Mark’s Musings on Lent
What is Lent?
Lent is a moveable fast that occurs on the 40 days leading up to Easter, the Christian holiday that marks the resurrection of Christ. It can come as early as February 4th and as late as March 10th.
What is Lent good for?
God does not forget stuff, but we do. Oddly, humans can’t forget things (anything) on purpose, we only accidentally stop remembering. If that’s the case, we can also intentionally choose to remember by setting up a system that, in effect, forces us to remember. That’s what Lent is about. The calendar comes around and presents us with a period of time where we are reminded of God’s goodness and offered a ritual to help facilitate that remembrance. There is another presupposition with Lent that has become particularly resonant with people living in modern times of plenty: It is that in the midst of abundance we are still often empty people who long to be filled. We are wealthy, but too often like little kids, we “fill” ourselves by eating junk food, by buying lots of toys, or watching too much TV. We fill up with all sorts fo things, always hoping that they will make us happy. Often they make us happy in the moment, but that kind of happiness doesn’t last very long. We just end up wanting more. We are never satisfied by these things. During Lent, many Christians try to stop filling up with all of these other things. Instead, we try to make room for God again. When we make room for God, we feel closer to God.
Some ways to remember what God did
Lent allows us the freedom to make some personal choices and choose what can do (need to do) to make room for God. Giving up some of our comforts, things we like that “fill us” is a small, but effective way to remind ourselves of God’s goodness and faithfulness to us. Many people decide to give up something each week. People have dessert-free days or dessert-free weeks. Others go TV-free. Others give up stuff that costs money and use the money to help the less fortunate.

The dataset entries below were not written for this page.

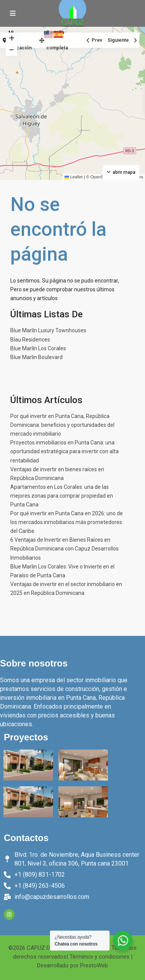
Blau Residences (30, 340)
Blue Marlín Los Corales (38, 348)
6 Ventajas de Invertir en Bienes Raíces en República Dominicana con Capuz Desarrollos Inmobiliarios (64, 549)
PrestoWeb (94, 965)
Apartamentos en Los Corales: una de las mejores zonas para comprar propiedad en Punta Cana (61, 496)
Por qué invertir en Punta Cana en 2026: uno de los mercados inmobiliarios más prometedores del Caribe (66, 522)
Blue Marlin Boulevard (36, 357)
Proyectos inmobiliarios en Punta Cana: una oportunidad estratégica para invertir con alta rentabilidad (64, 451)
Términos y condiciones (99, 957)
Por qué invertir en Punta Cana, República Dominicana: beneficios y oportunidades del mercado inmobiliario (62, 425)
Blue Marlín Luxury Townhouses (48, 330)
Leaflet (74, 177)
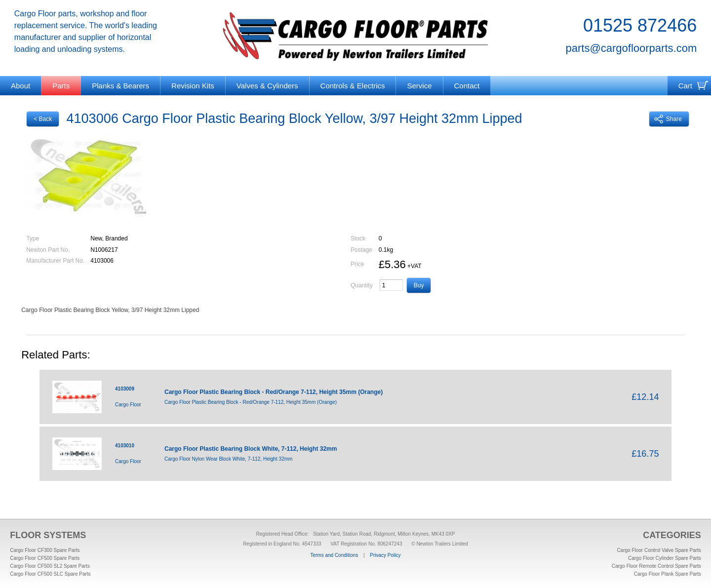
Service (419, 85)
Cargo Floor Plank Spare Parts (668, 574)
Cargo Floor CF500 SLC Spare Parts (50, 574)
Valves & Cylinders (267, 85)
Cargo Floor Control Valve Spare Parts (659, 550)
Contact (467, 85)
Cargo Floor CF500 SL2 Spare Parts (50, 566)
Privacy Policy (385, 555)
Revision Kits (193, 85)
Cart (685, 85)
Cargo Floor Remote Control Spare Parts (656, 566)
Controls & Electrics (353, 85)
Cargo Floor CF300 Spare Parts (44, 550)
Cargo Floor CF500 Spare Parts (44, 558)
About (20, 85)
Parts (61, 85)
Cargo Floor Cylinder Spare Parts (665, 558)
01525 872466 (640, 25)
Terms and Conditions (334, 555)
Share (668, 119)
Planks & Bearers (120, 85)
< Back (42, 119)
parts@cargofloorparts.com (632, 48)
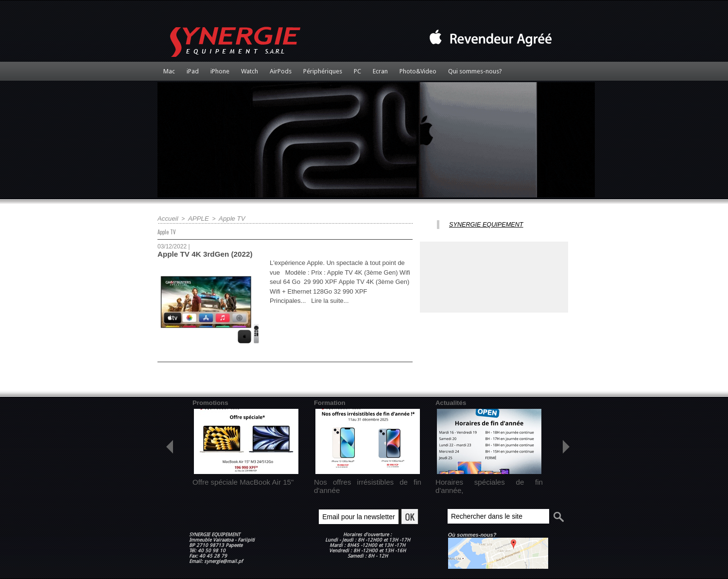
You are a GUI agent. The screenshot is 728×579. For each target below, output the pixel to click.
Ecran (380, 71)
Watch (249, 71)
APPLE (195, 218)
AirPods (280, 71)
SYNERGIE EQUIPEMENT (481, 224)
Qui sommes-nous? (475, 71)
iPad (192, 71)
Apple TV (226, 218)
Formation (328, 402)
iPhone (220, 71)
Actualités (449, 402)
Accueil (167, 218)
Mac (169, 71)
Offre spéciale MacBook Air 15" (232, 480)
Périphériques (323, 71)
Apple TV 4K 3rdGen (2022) (201, 253)
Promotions (208, 402)
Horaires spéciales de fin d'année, (479, 480)
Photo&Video (418, 71)
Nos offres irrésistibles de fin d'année (362, 480)
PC (357, 71)
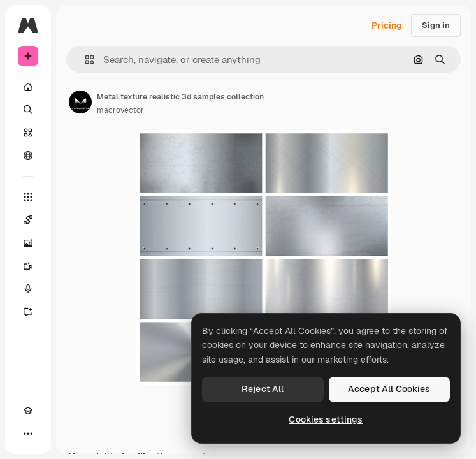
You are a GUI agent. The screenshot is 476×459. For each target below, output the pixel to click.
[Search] (28, 110)
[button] (84, 59)
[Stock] (28, 133)
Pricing (387, 26)
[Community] (28, 156)
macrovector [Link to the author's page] (120, 110)
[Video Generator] (28, 266)
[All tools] (28, 197)
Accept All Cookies (389, 389)
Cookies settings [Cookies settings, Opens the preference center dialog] (326, 419)
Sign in (436, 25)
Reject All (263, 389)
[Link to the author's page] (80, 102)
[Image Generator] (28, 243)
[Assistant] (28, 312)
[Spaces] (28, 220)
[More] (28, 433)
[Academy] (28, 411)
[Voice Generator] (28, 289)
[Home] (28, 87)
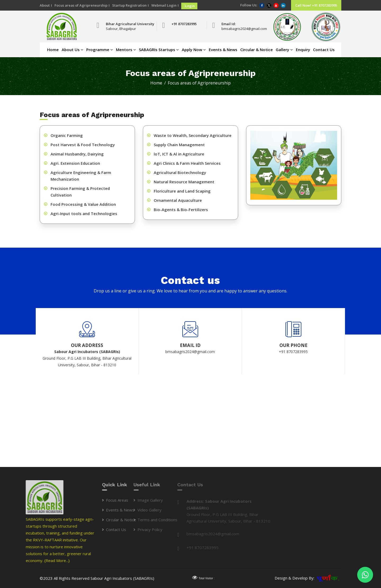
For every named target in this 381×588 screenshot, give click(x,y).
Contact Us (324, 50)
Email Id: (229, 24)
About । (46, 5)
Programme (99, 50)
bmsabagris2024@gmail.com (239, 29)
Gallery (284, 50)
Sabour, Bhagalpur (121, 29)
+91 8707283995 (184, 24)
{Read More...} (13, 560)
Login (189, 6)
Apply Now (194, 50)
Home (53, 50)
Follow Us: (249, 5)
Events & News (223, 50)
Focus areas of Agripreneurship (199, 83)
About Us (72, 50)
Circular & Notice (256, 50)
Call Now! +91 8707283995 (316, 5)
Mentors (126, 50)
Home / (158, 83)
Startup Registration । (130, 5)
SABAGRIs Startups (159, 50)
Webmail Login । (165, 5)
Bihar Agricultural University (130, 24)
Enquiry (303, 50)
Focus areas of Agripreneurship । (82, 5)
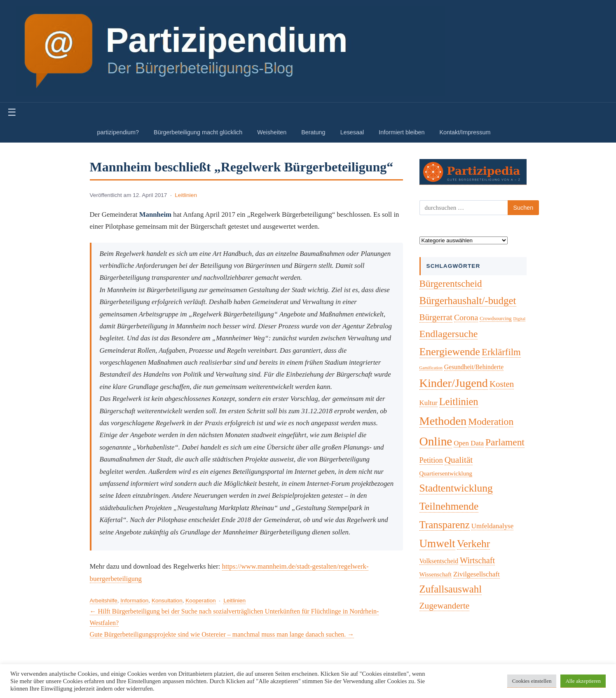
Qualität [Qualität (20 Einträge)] (459, 460)
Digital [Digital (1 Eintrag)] (520, 319)
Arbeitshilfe (103, 600)
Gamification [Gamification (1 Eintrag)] (431, 368)
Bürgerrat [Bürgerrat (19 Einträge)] (436, 317)
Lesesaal (352, 132)
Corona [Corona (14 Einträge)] (466, 317)
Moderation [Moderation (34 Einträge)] (491, 422)
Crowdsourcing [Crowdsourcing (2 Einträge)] (495, 319)
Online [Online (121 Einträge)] (436, 441)
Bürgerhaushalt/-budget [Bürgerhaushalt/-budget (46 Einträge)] (468, 300)
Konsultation (167, 600)
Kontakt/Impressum (465, 132)
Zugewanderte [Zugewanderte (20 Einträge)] (445, 606)
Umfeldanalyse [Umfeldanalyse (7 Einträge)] (492, 526)
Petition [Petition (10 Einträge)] (431, 460)
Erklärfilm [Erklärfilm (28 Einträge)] (501, 352)
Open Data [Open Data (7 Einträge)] (468, 443)
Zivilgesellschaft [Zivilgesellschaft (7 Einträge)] (476, 574)
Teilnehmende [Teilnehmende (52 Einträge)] (449, 506)
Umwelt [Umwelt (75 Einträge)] (437, 543)
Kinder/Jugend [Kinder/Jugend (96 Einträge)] (454, 383)
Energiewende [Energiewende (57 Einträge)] (450, 351)
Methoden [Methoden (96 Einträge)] (443, 421)
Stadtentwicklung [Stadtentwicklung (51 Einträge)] (456, 488)
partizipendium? (118, 132)
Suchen (523, 208)
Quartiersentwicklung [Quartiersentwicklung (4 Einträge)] (446, 473)
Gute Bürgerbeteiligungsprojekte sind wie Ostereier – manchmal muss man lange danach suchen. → (222, 634)
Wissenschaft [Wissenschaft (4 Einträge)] (436, 574)
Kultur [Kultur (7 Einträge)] (429, 403)
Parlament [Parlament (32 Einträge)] (505, 442)
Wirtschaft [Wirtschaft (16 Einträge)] (477, 560)
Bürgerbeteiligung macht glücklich (198, 132)
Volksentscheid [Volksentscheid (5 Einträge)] (439, 561)
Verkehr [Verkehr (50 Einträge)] (473, 543)
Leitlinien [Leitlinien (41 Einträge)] (459, 401)
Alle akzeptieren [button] (583, 681)
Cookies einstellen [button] (532, 681)
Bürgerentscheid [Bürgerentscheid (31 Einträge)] (451, 283)
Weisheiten (272, 132)
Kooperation (200, 600)
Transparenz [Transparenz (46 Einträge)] (445, 525)
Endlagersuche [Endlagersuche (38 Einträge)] (449, 334)
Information (134, 600)
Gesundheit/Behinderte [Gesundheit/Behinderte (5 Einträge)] (474, 367)
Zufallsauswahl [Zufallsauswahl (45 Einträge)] (451, 589)
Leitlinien (186, 195)
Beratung (313, 132)
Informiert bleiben (401, 132)
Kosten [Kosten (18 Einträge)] (501, 384)
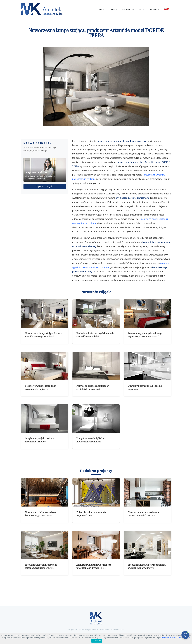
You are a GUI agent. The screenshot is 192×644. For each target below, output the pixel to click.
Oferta (113, 10)
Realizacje (128, 10)
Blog (142, 10)
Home (102, 10)
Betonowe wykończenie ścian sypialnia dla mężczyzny (41, 387)
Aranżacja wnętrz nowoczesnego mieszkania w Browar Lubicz (94, 566)
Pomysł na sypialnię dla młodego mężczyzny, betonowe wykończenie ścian (147, 336)
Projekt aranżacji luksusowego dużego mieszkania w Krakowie (42, 566)
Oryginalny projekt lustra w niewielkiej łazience (40, 440)
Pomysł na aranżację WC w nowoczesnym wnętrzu (90, 440)
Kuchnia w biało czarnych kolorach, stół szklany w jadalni (95, 335)
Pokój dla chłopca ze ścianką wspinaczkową (91, 514)
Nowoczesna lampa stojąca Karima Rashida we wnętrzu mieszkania (43, 335)
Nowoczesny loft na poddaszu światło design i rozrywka (41, 514)
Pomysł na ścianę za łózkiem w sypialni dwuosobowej (92, 387)
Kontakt (154, 10)
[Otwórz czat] (185, 635)
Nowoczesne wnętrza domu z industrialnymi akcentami (143, 514)
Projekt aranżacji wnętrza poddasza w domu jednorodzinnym (147, 566)
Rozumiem (97, 641)
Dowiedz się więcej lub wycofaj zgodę (176, 638)
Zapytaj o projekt (44, 186)
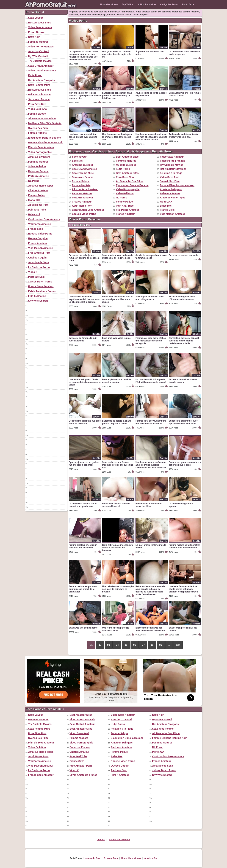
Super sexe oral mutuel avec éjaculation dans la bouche (183, 422)
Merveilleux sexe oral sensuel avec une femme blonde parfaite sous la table (184, 341)
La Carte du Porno (39, 267)
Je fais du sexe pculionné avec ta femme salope (151, 256)
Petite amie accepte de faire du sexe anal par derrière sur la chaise (118, 299)
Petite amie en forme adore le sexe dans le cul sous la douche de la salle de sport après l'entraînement (150, 590)
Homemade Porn (92, 858)
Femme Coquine (38, 238)
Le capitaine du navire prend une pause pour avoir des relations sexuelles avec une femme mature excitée (83, 55)
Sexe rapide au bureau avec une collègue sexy (149, 298)
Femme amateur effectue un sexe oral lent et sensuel (83, 546)
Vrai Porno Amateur (40, 224)
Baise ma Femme (38, 171)
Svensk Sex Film (38, 128)
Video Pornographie (40, 152)
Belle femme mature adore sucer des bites (149, 505)
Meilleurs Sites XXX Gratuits (45, 123)
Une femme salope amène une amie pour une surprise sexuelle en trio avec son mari (151, 465)
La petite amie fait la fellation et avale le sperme (185, 53)
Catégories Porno (169, 4)
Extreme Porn (111, 858)
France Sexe (36, 229)
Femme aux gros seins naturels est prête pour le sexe (185, 463)
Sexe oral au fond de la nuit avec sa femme (83, 339)
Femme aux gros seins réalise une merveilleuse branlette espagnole (151, 341)
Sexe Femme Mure (39, 85)
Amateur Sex (151, 858)
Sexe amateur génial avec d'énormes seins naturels (182, 298)
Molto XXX (34, 200)
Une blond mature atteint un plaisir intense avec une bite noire (83, 137)
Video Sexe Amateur (40, 27)
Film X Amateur (37, 296)
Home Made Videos (131, 858)
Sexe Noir (34, 37)
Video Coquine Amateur (42, 70)
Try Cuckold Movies (40, 61)
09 (161, 645)
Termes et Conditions (119, 839)
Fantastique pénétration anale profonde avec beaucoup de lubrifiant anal (117, 95)
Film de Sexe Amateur (41, 147)
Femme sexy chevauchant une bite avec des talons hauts (151, 422)
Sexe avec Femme (39, 99)
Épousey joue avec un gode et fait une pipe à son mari (84, 463)
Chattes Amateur (38, 190)
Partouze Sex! (36, 277)
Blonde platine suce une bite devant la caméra (117, 381)
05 (126, 645)
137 (178, 645)
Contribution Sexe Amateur (44, 219)
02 (100, 645)
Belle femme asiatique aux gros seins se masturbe (85, 422)
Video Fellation (37, 166)
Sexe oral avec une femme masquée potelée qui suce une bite (118, 465)
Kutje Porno (35, 75)
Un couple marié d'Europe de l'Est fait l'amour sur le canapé (151, 381)
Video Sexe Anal (38, 109)
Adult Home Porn (38, 205)
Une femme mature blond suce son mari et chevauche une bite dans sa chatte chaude (151, 137)
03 (109, 645)
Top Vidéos (128, 4)
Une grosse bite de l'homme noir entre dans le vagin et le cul (116, 54)
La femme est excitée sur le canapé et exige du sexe (83, 505)
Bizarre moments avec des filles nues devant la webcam (150, 629)
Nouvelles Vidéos (109, 4)
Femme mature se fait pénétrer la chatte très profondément (184, 546)
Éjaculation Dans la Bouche (44, 137)
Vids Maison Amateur (41, 248)
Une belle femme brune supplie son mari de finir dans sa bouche (118, 589)
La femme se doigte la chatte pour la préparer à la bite (117, 422)
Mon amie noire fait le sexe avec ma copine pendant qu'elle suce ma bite (85, 95)
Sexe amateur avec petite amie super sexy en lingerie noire (118, 256)
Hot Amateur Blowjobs (41, 80)
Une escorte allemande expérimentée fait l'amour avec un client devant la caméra (84, 299)
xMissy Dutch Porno (40, 281)
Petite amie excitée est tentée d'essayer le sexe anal (184, 135)
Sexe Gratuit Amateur (41, 66)
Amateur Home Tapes (41, 186)
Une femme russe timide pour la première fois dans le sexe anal (117, 137)
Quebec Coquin (37, 257)
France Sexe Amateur (41, 286)
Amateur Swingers (39, 157)
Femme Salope (37, 114)
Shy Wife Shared (38, 301)
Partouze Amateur (39, 176)
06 (135, 645)
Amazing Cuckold (39, 51)
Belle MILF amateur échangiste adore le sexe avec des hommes (118, 548)
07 (143, 645)
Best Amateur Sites (39, 23)
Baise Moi (34, 214)
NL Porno (34, 181)
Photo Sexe (188, 4)
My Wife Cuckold (38, 56)
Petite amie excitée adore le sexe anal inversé (116, 505)
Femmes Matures (38, 42)
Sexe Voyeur (36, 18)
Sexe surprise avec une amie (183, 255)
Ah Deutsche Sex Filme (42, 118)
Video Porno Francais (41, 46)
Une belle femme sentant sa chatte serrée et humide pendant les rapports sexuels (184, 589)
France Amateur (38, 243)
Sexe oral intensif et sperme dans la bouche (183, 381)
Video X (33, 272)
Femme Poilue (37, 195)
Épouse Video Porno (40, 234)
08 (152, 645)
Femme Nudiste (37, 133)
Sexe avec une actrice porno (83, 628)
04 (117, 645)
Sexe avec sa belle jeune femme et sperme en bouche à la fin (84, 258)
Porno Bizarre (36, 32)
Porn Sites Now (37, 104)
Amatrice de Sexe (39, 262)
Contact (101, 839)
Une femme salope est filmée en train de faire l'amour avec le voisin (85, 382)
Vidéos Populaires (147, 4)
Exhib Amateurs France (42, 291)
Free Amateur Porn (39, 253)
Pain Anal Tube (37, 210)
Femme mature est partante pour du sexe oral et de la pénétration (83, 589)
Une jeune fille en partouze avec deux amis (116, 629)
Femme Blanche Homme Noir (45, 143)
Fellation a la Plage (39, 94)
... (169, 645)
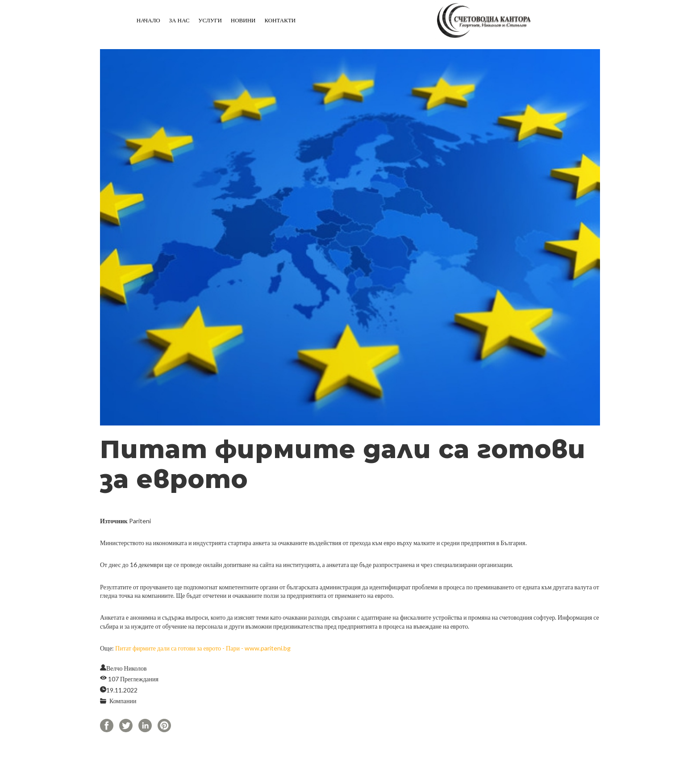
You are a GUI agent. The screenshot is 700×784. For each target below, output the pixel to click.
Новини (243, 20)
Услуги (210, 20)
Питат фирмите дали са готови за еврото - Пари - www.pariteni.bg (203, 648)
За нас (179, 20)
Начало (148, 20)
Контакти (280, 20)
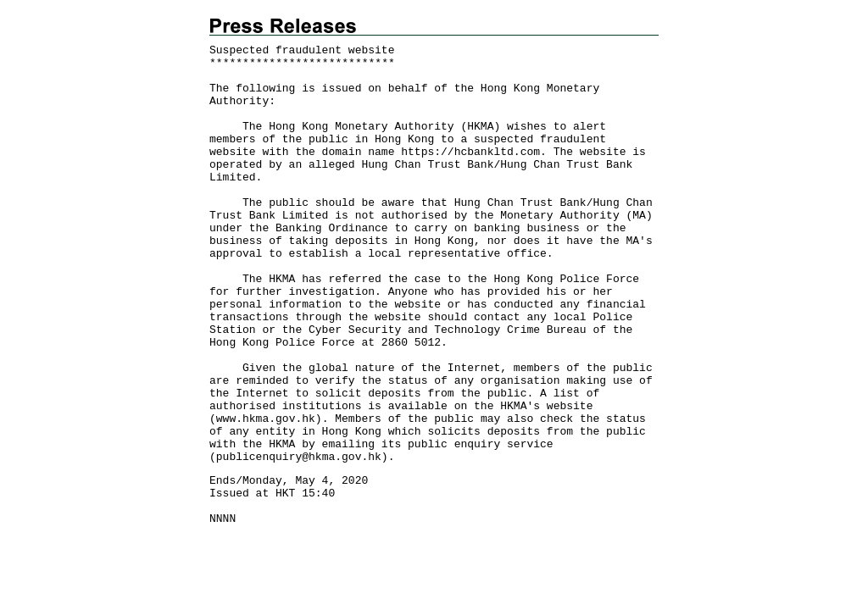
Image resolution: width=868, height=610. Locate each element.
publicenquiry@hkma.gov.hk (298, 457)
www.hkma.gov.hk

Last year for Lent, some churches broke their lenten fasts by coming together to eat MANA, a therapeutic, fortified peanut butter that is designed for severely malnourished children in developing nations. This MANA-fast took on different forms in different congregations. One congregation in Portland, Oregon decided to come together as a group and specifically focus their lenten fast on hungry children. To help facilitate this, MANA sent them packets of RUTF so that they could break their fast together as a community by eating the same food that starving children in Africa and elsewhere are given to break the involuntary fasts that threaten to take their lives.